[START OF Source data]
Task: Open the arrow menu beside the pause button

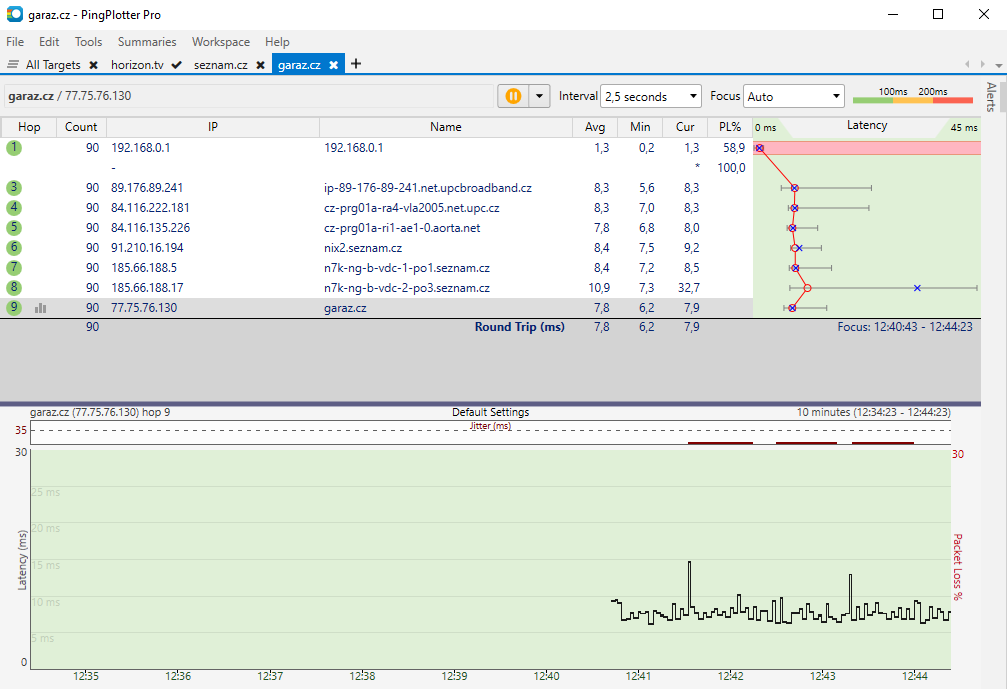Action: click(x=540, y=96)
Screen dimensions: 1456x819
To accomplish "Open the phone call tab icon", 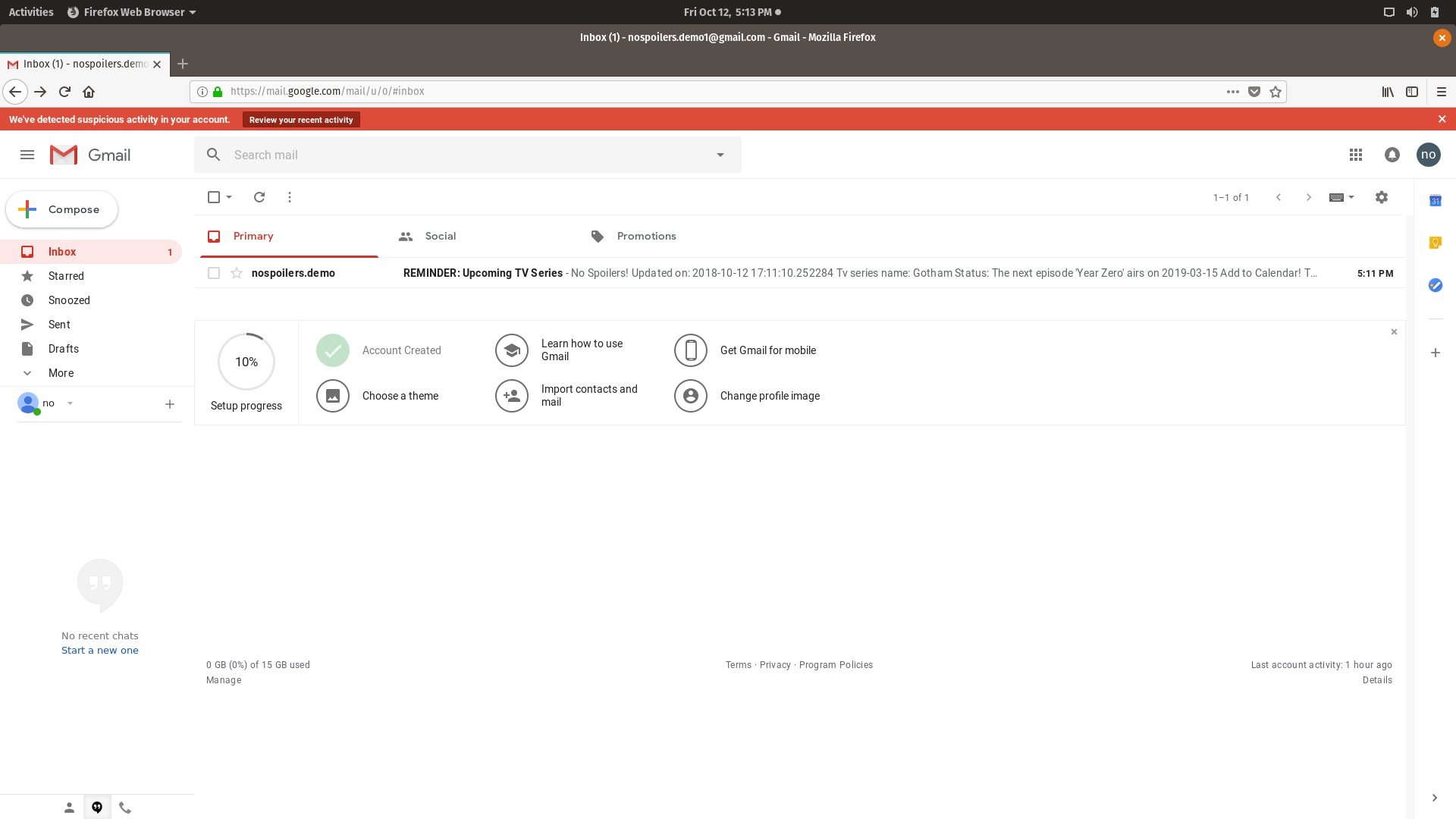I will click(125, 808).
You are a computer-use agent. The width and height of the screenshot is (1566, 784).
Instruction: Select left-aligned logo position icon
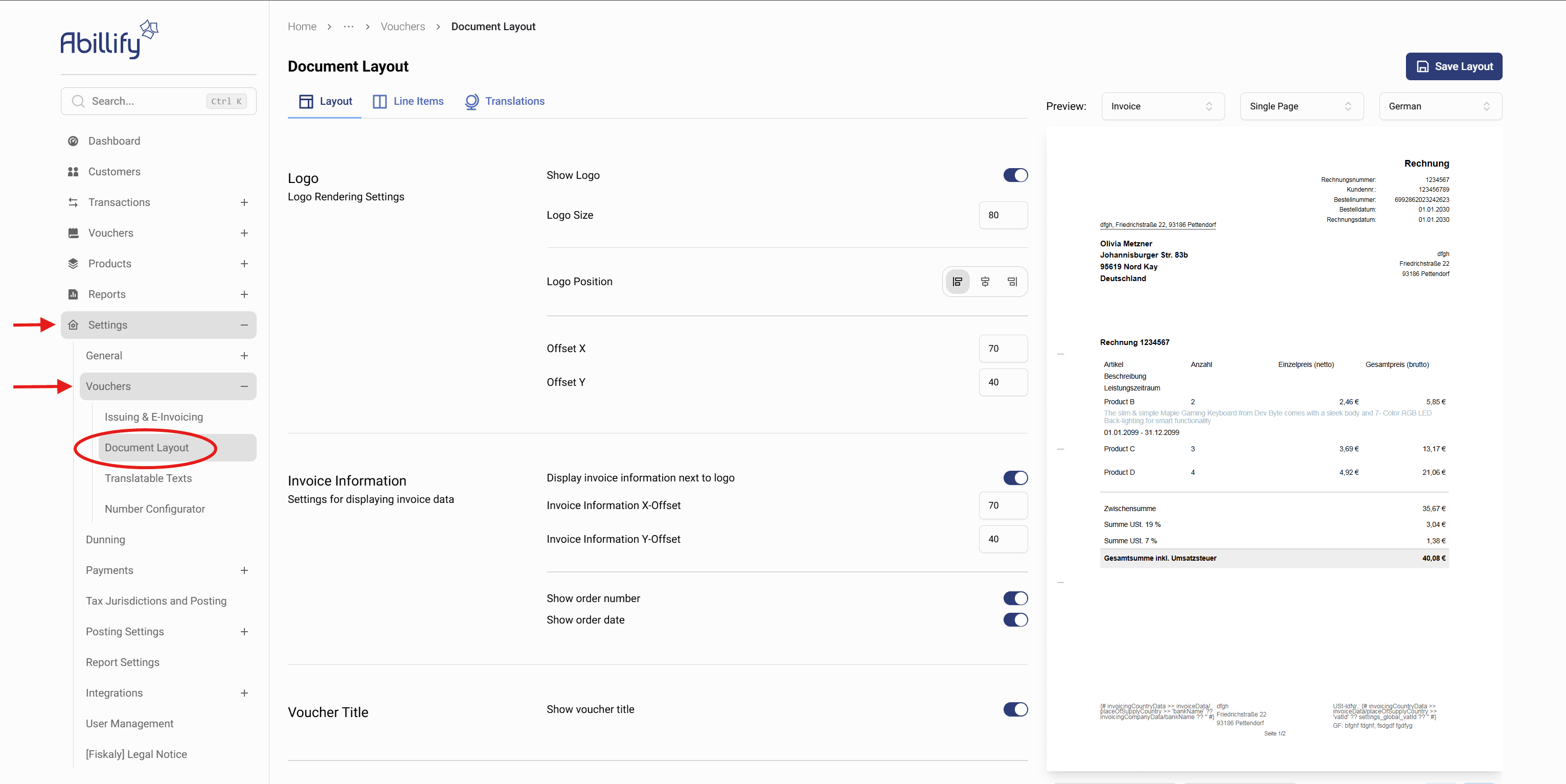pyautogui.click(x=958, y=282)
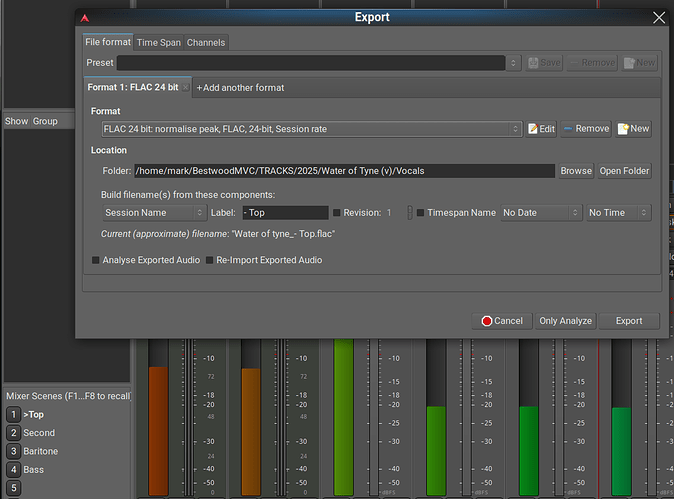The width and height of the screenshot is (674, 499).
Task: Click the Remove format button
Action: [585, 129]
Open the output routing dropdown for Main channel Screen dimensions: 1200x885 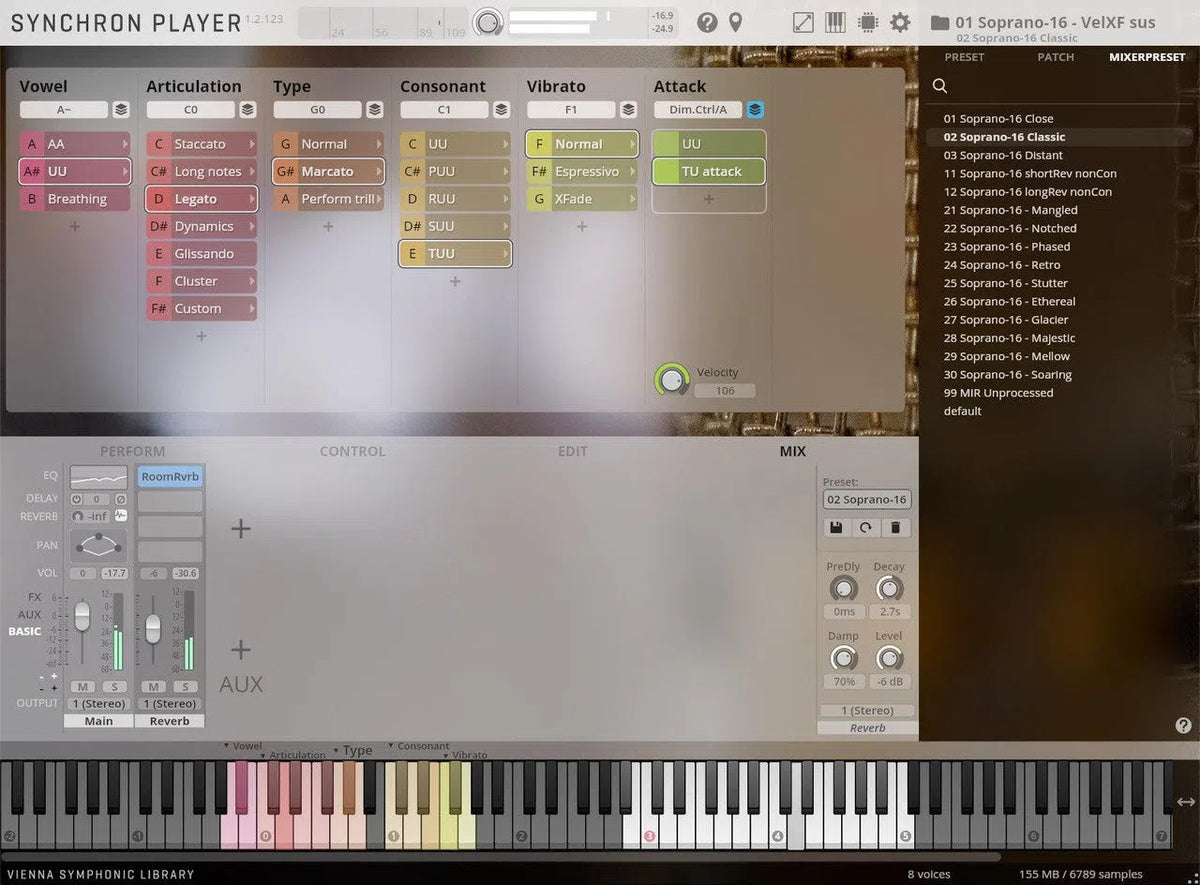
[END OF Source data]
Problem description - Copy out the records word for word from the line containing "You are a computer-use" through the end of the records, including both ends. Leave the pictures out of your copy.

Expected output -
You are a computer-use agent. The width and height of the screenshot is (1566, 784).
Instruction: Select left-aligned logo position icon
pyautogui.click(x=958, y=282)
The width and height of the screenshot is (674, 499).
Task: Click the Remove format button
Action: [585, 129]
Open the output routing dropdown for Main channel Screen dimensions: 1200x885 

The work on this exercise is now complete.